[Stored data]

┌────────

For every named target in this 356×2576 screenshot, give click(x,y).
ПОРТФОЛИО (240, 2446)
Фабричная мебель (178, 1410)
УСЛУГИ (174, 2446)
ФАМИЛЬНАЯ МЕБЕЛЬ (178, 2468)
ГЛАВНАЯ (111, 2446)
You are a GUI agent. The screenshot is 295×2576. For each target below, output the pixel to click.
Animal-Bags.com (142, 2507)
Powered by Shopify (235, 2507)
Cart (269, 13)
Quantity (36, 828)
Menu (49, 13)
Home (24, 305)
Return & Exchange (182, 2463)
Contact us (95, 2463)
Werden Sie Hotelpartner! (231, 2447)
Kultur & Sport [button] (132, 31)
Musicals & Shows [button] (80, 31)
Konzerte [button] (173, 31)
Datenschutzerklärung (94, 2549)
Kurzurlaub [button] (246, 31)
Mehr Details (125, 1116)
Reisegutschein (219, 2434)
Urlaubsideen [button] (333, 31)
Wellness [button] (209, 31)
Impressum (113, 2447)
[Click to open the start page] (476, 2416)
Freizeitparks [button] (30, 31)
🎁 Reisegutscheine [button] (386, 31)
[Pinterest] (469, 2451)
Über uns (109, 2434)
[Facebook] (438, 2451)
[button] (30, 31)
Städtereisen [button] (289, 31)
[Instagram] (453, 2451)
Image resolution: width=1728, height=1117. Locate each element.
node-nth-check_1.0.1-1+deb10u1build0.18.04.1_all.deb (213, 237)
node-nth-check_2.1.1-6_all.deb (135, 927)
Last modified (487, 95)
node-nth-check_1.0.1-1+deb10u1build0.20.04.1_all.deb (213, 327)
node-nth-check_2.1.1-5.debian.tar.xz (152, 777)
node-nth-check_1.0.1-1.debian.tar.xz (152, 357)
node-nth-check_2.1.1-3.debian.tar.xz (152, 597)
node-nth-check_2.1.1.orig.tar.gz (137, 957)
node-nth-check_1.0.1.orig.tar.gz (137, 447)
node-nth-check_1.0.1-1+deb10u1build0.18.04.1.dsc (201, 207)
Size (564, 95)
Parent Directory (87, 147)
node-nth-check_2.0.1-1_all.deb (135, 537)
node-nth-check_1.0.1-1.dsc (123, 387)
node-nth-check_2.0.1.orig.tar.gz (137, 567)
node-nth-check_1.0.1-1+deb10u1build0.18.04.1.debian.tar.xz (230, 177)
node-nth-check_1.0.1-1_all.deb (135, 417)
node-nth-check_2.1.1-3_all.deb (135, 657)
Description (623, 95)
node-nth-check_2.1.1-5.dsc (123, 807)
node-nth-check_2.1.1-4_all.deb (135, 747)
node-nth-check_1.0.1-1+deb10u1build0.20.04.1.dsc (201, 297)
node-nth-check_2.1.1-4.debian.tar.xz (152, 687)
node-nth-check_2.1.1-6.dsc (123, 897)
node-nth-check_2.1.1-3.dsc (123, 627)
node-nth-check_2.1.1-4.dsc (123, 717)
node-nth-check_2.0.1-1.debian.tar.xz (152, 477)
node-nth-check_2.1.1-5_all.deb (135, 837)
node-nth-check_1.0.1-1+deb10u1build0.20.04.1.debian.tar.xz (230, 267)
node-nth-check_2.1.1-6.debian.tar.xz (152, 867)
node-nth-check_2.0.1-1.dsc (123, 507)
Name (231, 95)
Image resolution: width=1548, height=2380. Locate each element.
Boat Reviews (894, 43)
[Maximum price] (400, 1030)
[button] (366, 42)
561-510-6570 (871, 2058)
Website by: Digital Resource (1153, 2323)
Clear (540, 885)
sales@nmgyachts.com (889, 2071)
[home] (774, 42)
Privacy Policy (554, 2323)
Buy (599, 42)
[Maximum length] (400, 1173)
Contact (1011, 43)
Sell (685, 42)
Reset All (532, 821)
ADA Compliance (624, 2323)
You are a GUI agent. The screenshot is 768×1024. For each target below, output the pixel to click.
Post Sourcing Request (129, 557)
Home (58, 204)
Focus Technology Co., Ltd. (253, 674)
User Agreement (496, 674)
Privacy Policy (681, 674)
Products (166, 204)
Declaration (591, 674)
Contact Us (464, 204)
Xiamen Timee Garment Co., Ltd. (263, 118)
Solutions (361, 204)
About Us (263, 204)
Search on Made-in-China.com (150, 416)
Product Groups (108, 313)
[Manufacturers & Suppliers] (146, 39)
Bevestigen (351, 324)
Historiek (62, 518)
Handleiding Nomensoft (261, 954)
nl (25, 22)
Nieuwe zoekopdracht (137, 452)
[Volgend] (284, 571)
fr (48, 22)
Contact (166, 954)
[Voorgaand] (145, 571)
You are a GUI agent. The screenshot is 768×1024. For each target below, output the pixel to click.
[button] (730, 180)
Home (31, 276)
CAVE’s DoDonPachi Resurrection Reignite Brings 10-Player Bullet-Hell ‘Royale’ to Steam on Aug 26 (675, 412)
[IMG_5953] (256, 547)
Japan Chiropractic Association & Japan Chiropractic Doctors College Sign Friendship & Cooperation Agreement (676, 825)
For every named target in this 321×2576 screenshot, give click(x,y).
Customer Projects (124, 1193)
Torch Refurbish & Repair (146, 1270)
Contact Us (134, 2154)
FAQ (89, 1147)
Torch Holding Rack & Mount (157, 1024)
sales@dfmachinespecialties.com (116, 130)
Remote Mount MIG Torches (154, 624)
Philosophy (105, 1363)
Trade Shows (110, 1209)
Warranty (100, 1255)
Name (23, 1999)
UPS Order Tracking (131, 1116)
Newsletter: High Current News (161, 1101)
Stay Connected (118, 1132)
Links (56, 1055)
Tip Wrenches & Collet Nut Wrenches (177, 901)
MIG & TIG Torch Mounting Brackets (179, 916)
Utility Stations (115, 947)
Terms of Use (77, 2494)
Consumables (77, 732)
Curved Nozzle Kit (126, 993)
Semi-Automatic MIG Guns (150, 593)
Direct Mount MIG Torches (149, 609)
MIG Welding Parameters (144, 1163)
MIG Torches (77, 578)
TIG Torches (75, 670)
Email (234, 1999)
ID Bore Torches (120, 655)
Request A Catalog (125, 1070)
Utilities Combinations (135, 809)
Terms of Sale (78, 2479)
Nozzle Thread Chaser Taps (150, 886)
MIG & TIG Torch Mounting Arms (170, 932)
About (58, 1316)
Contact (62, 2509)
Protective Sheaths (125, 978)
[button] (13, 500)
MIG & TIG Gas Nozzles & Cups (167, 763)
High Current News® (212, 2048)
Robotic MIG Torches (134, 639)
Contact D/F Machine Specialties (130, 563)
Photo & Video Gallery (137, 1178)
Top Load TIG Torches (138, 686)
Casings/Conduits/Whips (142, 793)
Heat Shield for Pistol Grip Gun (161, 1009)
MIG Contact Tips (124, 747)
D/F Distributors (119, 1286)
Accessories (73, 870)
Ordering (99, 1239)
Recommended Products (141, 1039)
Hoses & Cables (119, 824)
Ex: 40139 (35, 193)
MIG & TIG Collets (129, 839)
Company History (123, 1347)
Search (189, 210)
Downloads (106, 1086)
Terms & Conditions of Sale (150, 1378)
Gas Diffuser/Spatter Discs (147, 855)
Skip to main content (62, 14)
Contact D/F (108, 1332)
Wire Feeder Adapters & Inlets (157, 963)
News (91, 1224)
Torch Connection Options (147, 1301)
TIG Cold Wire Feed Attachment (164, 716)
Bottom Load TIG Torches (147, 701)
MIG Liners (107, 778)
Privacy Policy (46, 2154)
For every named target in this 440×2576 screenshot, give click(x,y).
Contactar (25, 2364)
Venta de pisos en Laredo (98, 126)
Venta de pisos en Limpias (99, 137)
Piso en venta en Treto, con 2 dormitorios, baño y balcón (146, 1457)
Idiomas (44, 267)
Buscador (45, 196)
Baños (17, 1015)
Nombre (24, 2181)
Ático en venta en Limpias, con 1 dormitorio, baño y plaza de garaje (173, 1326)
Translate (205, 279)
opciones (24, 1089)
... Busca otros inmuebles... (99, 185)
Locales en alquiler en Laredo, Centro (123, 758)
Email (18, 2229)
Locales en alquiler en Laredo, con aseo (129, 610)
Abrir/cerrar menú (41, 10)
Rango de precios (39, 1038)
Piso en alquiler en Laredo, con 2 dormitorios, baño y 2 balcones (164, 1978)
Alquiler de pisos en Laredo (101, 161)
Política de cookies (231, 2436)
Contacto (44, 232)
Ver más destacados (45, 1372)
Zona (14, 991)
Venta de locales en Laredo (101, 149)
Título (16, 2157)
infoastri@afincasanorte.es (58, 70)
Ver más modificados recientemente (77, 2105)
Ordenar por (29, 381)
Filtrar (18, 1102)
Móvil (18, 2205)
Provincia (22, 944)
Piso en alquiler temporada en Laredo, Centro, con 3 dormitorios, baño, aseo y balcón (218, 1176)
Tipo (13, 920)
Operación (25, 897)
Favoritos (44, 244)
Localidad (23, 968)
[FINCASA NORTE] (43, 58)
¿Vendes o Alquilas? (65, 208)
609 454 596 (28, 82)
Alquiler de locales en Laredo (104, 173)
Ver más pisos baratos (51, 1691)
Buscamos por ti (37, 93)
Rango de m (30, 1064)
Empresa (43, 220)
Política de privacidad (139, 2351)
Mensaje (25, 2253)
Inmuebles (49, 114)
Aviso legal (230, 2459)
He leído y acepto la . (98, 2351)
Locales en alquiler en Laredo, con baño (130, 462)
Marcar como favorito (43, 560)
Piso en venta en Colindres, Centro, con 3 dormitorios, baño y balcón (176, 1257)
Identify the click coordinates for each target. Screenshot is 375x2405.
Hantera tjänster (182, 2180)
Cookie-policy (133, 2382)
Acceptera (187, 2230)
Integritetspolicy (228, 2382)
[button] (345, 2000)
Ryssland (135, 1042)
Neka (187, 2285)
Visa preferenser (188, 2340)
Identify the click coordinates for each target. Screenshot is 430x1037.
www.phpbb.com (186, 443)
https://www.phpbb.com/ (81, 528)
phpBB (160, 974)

└────────

[What you have to do]: Repeat, exactly as they stand above, the lines from the line with "Home (58, 204)" to the line with "fr (48, 22)", both lines included.

[Solved exercise]:
Home (58, 204)
Focus Technology Co., Ltd. (253, 674)
User Agreement (496, 674)
Privacy Policy (681, 674)
Products (166, 204)
Declaration (591, 674)
Contact Us (464, 204)
Xiamen Timee Garment Co., Ltd. (263, 118)
Solutions (361, 204)
About Us (263, 204)
Search on Made-in-China.com (150, 416)
Product Groups (108, 313)
[Manufacturers & Suppliers] (146, 39)
Bevestigen (351, 324)
Historiek (62, 518)
Handleiding Nomensoft (261, 954)
nl (25, 22)
Nieuwe zoekopdracht (137, 452)
[Volgend] (284, 571)
fr (48, 22)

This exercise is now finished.